Naming culture

I’ve written lots here in the past about names – the issues of how we address each other, and how we permit patients and their families to address us.

During the process of writing those posts I made some changes to how I thought, which altered some of my behaviours. I wanted to share here some other thoughts that have accompanied this, and points that have been made to me.

Firstly, people don’t pick up very fast on the cues. Actually, that’s a gross over-generalisation. Some people pick it up very fast – but they’re the exceptions – especially among families. When a family member says “Thanks Ian” or similar at the end of a consultation, the vividness with which I notice this tells me that this is still unusual, and I can feel the tension of a norm being overturned. However, in many situations I’ve found that need to explain to them that I’ve just called myself Ian, and that’s what I expect them to call me. The lower in the hierarchy they are – or perceive themselves to be – the more likely they are to require explicit permission. I replied several times using my given name in an email conversation to a medical student, but still they addressed me as Dr Wacogne – in each and every reply.

This would bring me to my second point, which was well made by a surgical colleague of mine who has superb grasp of team factors and crew resource management – mostly because he’s had to function in a much more stressed environment than I usually experience. He was teasingly dismissive of my penchant for given names – after I called him out for using his surname – by pointing out that it is the culture that makes the difference. He is, of course, right. We can bring to mind the exquisite awkwardness of an encounter where someone insists that they are addressed or that we behave towards them informally and it feels entirely wrong in the context of the prevailing culture. If I were to translate loosely into the language of the sitcom, we can imagine the embarrassment as the boss’s husband drunkenly shares some intimate detail at a Christmas event…

So, is the first names thing tokenism? I think it isn’t. I think that instead it is social signalling. (The quickest and easiest way to understand social signalling is to think of the way that someone walks when they need to leave a lecture, passing between the audience and the presenter; the way that they half bend over and walk gingerly.

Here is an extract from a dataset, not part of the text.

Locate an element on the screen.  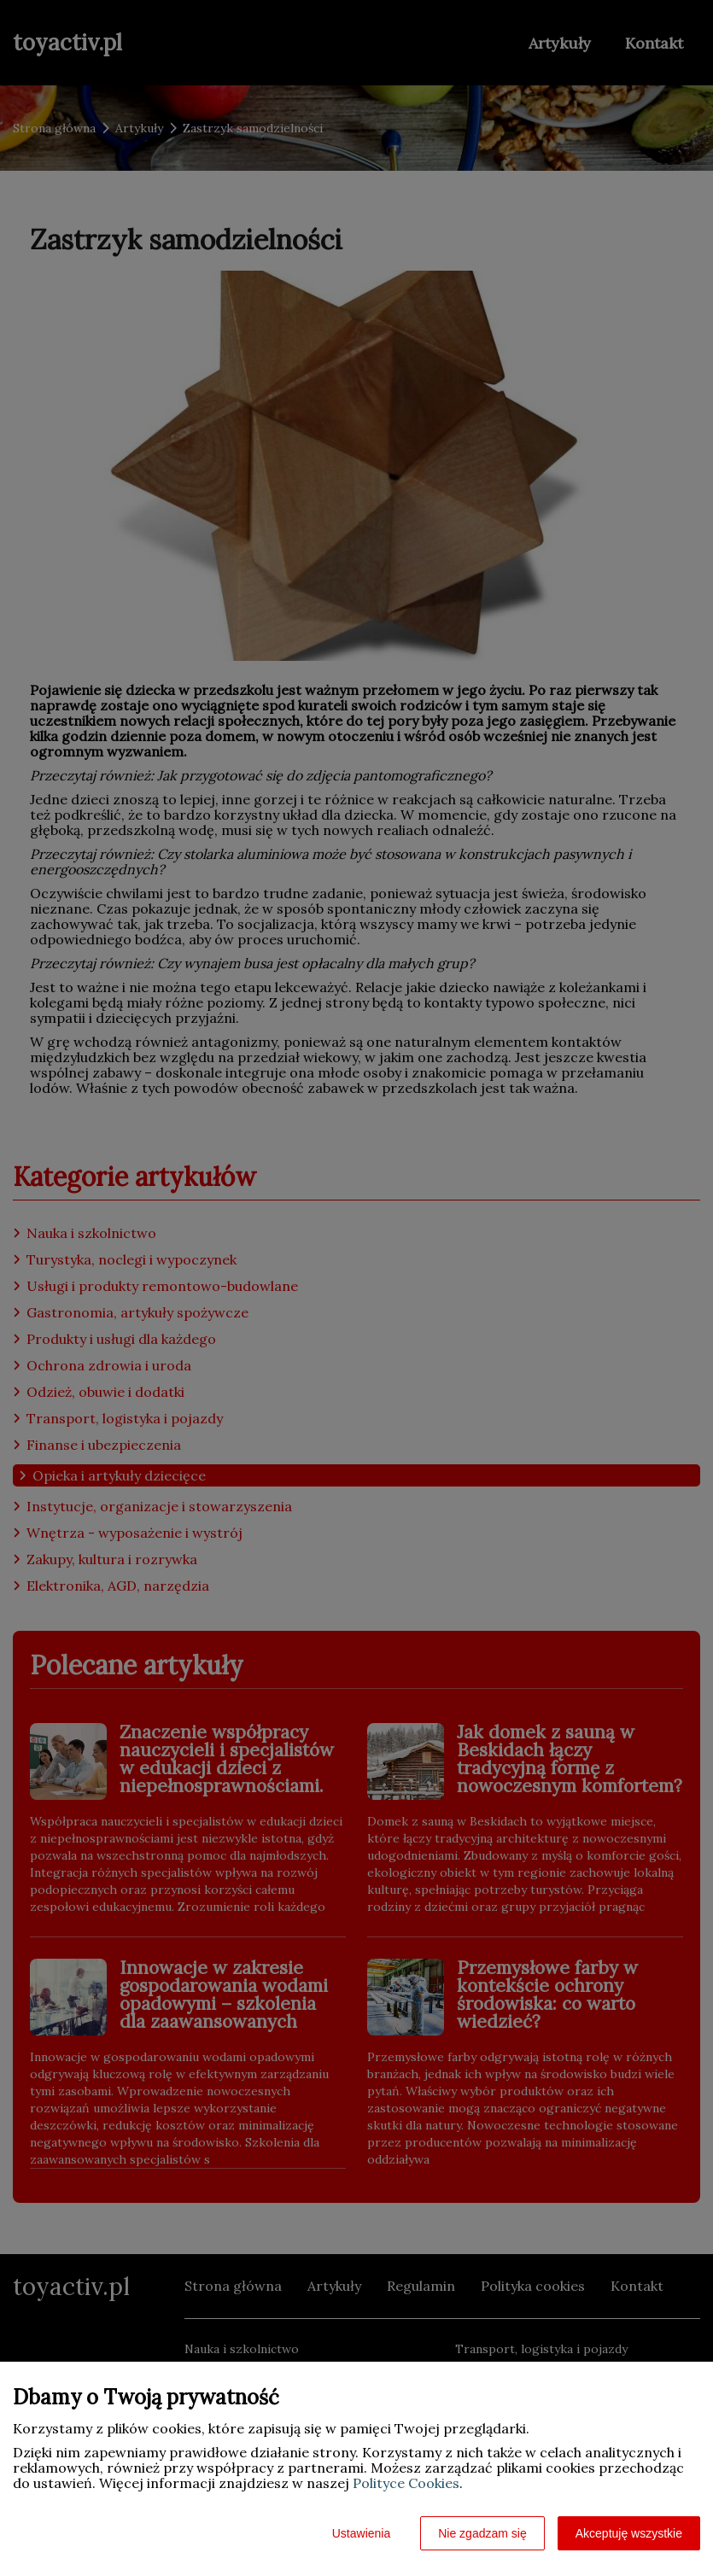
Polityce Cookies is located at coordinates (406, 2482).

If anything it makes their exit more noticeable, but what it does is socially signal that they are sorry to leave.) The first names remind me – and my team – that this is the way that we are going to try to behave towards each other.

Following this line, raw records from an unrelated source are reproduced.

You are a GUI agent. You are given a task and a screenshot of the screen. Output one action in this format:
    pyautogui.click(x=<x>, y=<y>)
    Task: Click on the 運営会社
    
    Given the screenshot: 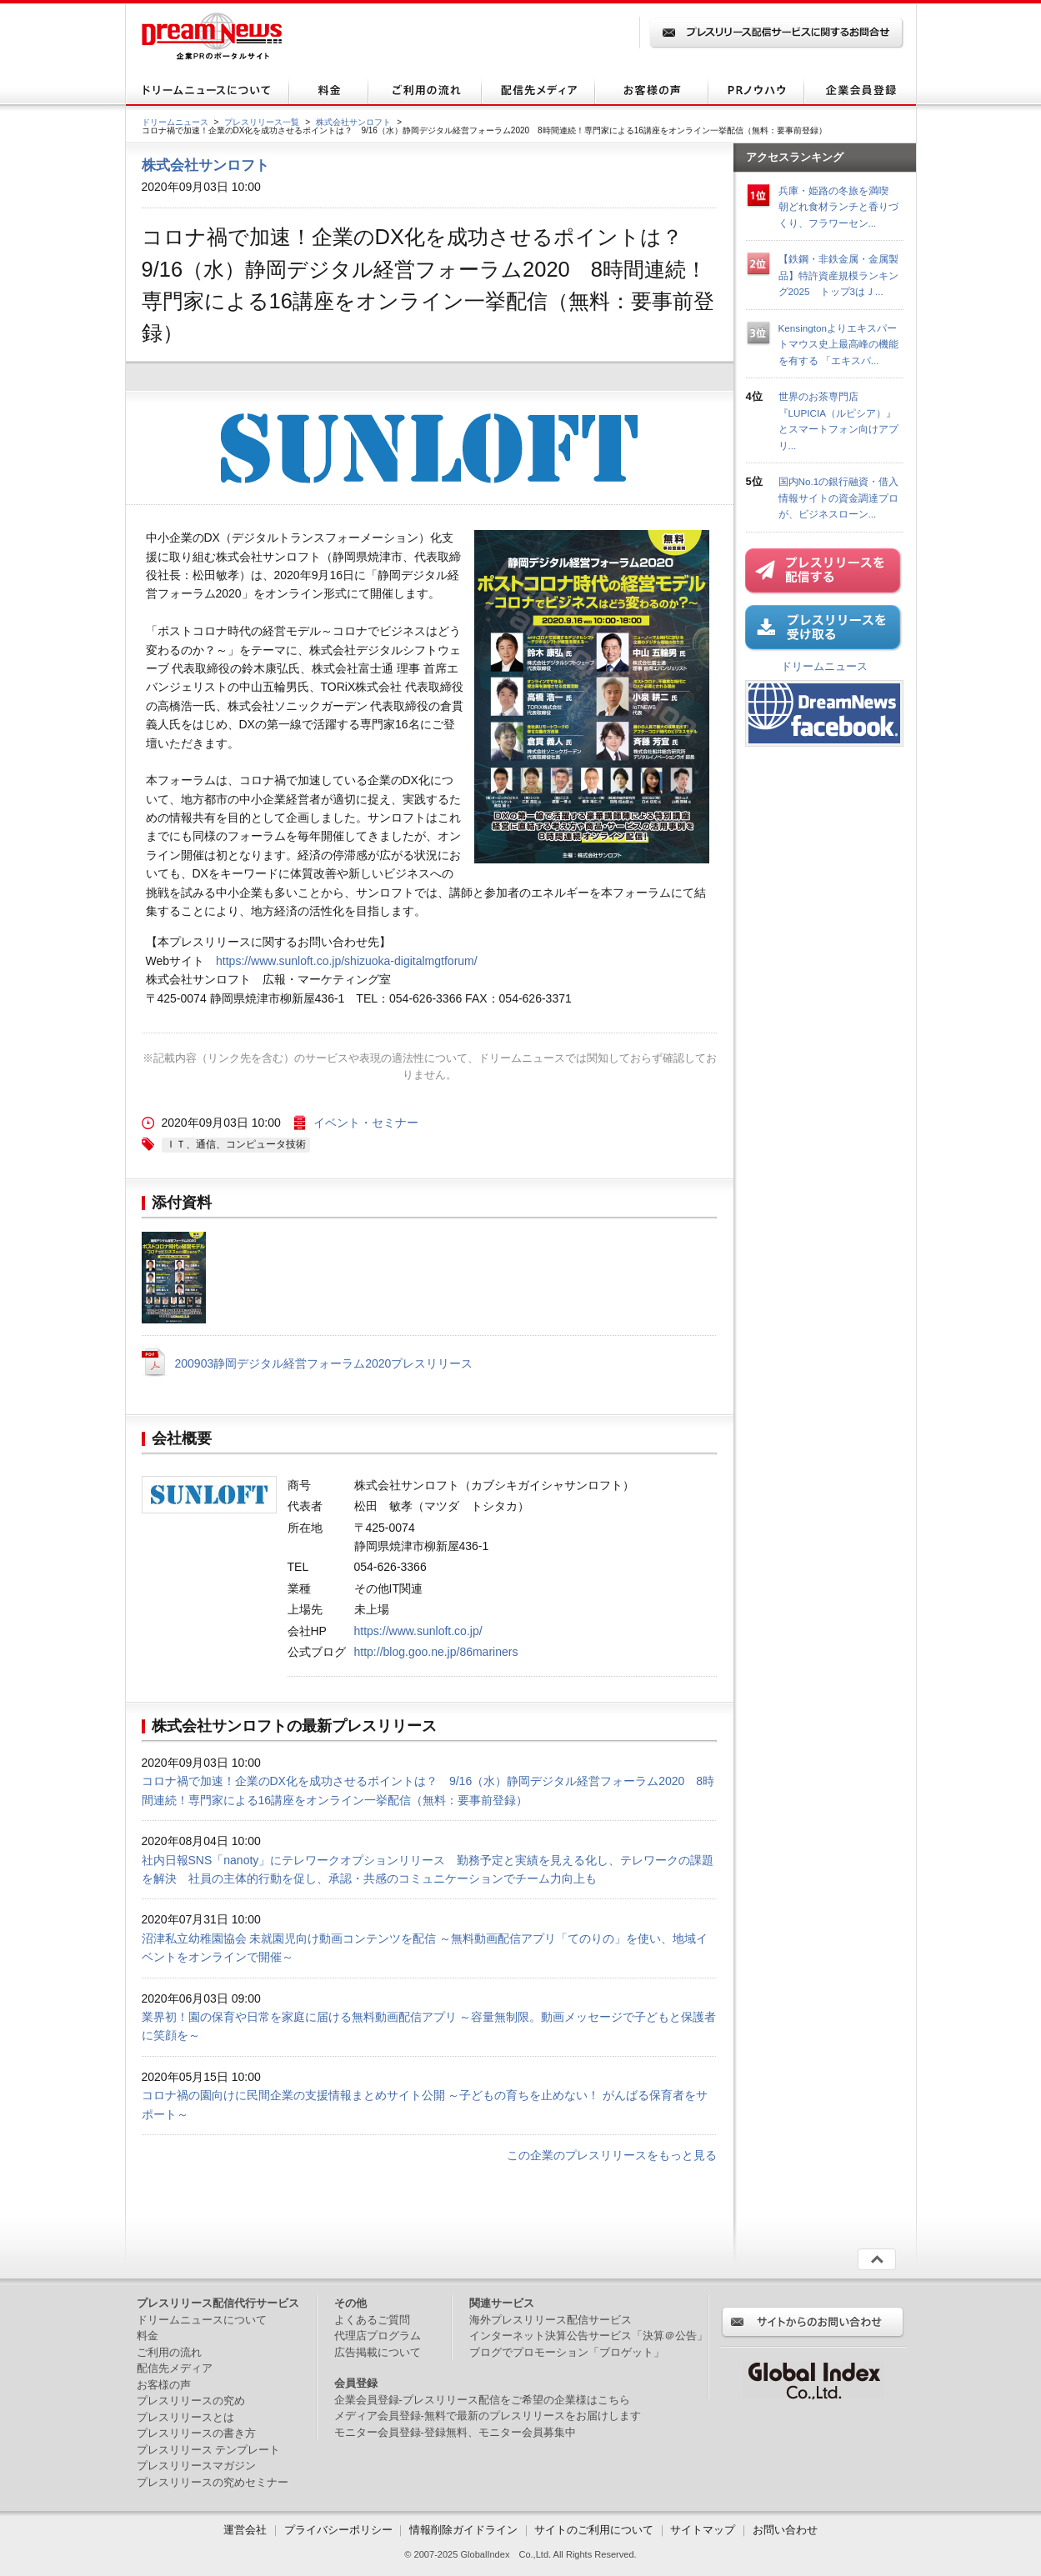 What is the action you would take?
    pyautogui.click(x=246, y=2529)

Does it have adverse effects? There’s a fascinating article I picked up via twitter – I am honestly not a regular reader of Vanity Fair – which details the issues that went on in the cockpit of the Air France jet which crashed between Brazil and France. I’d really recommend reading it – but not on an airplane. One of the important things was the skew that had happened; they’d taken on the use of first names, but perhaps not the underlying culture, which itself had, maybe, taken the first names as an indicator that sloppiness was OK.

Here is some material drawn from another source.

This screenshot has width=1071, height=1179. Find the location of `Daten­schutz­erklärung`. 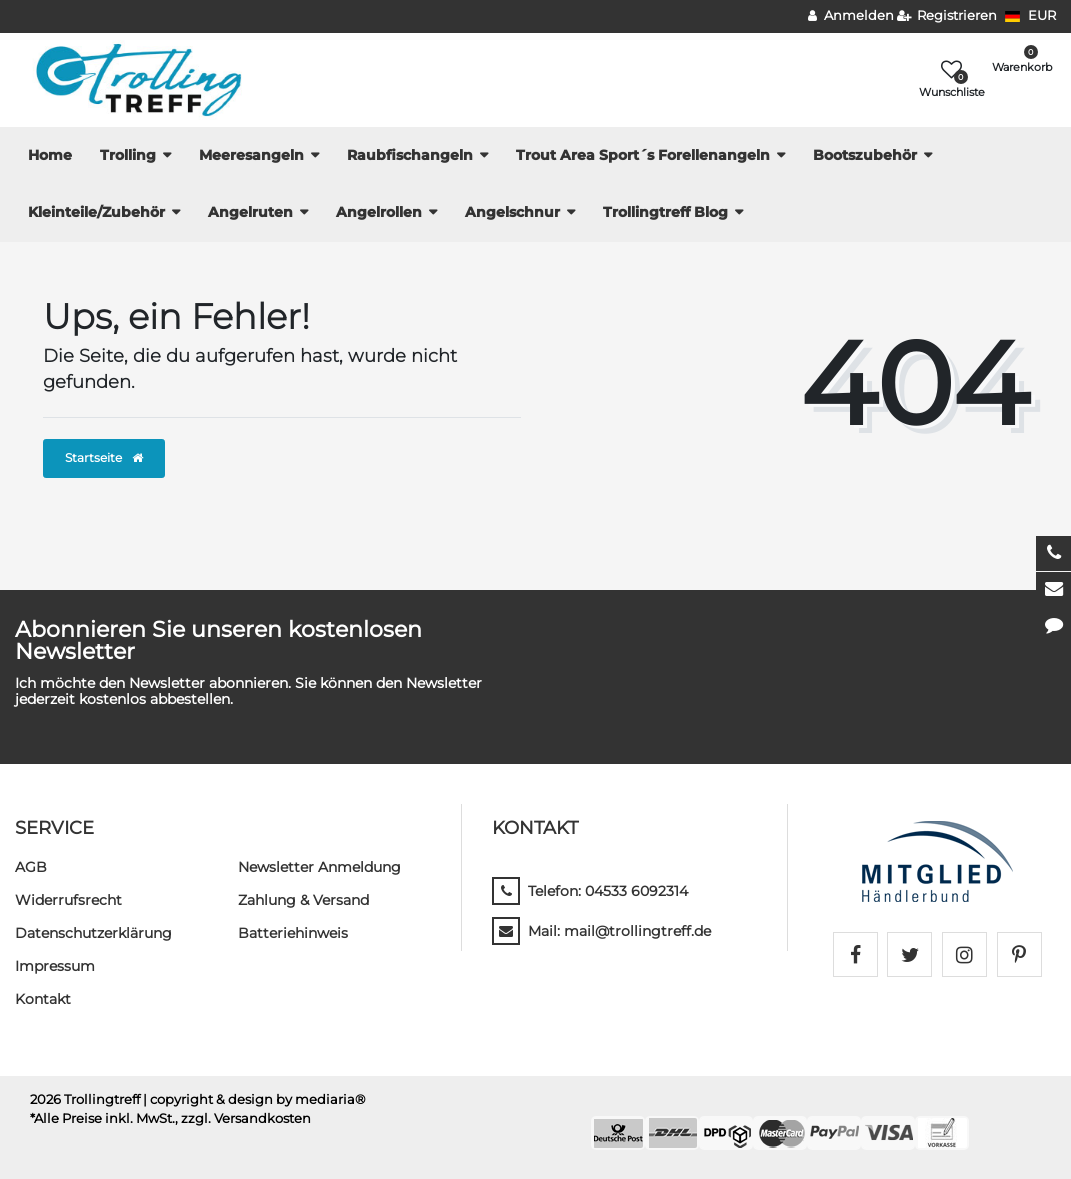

So, again, we come back to culture. And as I was reminded, and need to remind myself again, culture eats strategy for breakfast. (Good, but business oriented, discussion of this here)  In fact, culture eats pretty much anything for breakfast – because if you want to do something that “isn’t the way we do things around here” then the first thing you have to alter is “the way we do things around here”.

My last point to my surgical colleague – and I should stress, friend – was that if he was keeping his title “Mr” then he ought to address all of his team with the same level of courtesy; using their title if they used his, dropping theirs if they didn’t. Might make for a nice old fashioned feeling ward round?